|This guy is scared of all the traffic!|
We have nearly gotten run over, trampled and horned (by oxen) during our first couple days in Mumbai. Getting around here and learning how to stay in one piece on the streets definitely took some practice. There are a billion different things happening between the facades of opposing buildings of which the activities have no clear boundaries and are continuously adapting to the immediate circumstances.
We began by walking. Our first instinct was to use the sidewalk but since they are often in such terrible condition, nonexistent or occupied as family living rooms, the road becomes a better option. That is until the traffic comes, and it comes in every form and speed and direction possible. From cars to bikes and oxcarts to wheelbarrows, having people drive on the left side of the road doesn’t help me to predict where things are headed. In comparison to Spain where the cars look like they are going to kill you but always seem to stop just in time, here the traffic is slow but will definitely hit you if you are in the way.
|The variety of street activities|
Instead of lanes, traffic signals and sidewalks, the road is full of shops, vendors, parking; it is no wonder that the horn is a necessity here.

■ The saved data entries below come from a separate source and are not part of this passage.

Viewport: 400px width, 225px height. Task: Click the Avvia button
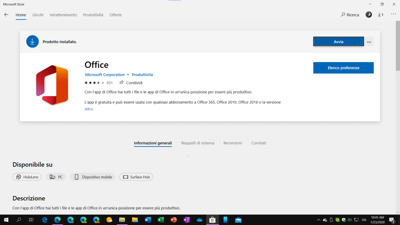click(x=338, y=42)
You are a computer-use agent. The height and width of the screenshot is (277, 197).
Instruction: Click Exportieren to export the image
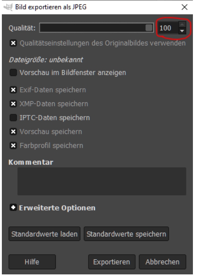coord(112,262)
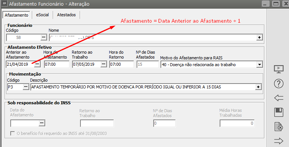Open date picker for Retorno ao Trabalho
Screen dimensions: 289x147
coord(104,64)

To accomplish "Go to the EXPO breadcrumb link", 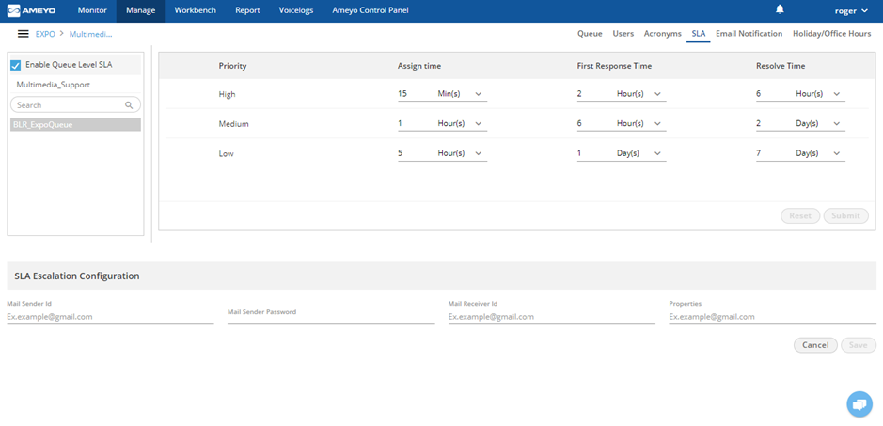I will coord(45,34).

Car horns, bicycle bells and even people yelling determines who gets through the crowd. In Canada, as other places I have visited, horns are used to get attention and avoid collision, here they are part of signaling and communication. Since every form of transportation inhabits the same space, horns let people know to get out of the way. This has become so prevalent now that many people continue to honk down wide empty streets and don’t even bother to turn on their lights at night time.
The train is another story. I haven’t taken a long distance over night train yet, but the ones within the city are crazy enough. The doors don’t close! And yes they are jam packed much of the time, but I have yet to see somebody fall out (I have asked and it does happen). But oddly enough the edge of the carriage with your head poking outside is the best spot on the train, since you get a warm breeze rather than the armpit of the guy next to you (don’t worry mom, I don’t stand there since the ladies coach is much less crammed and doesn’t smell as bad).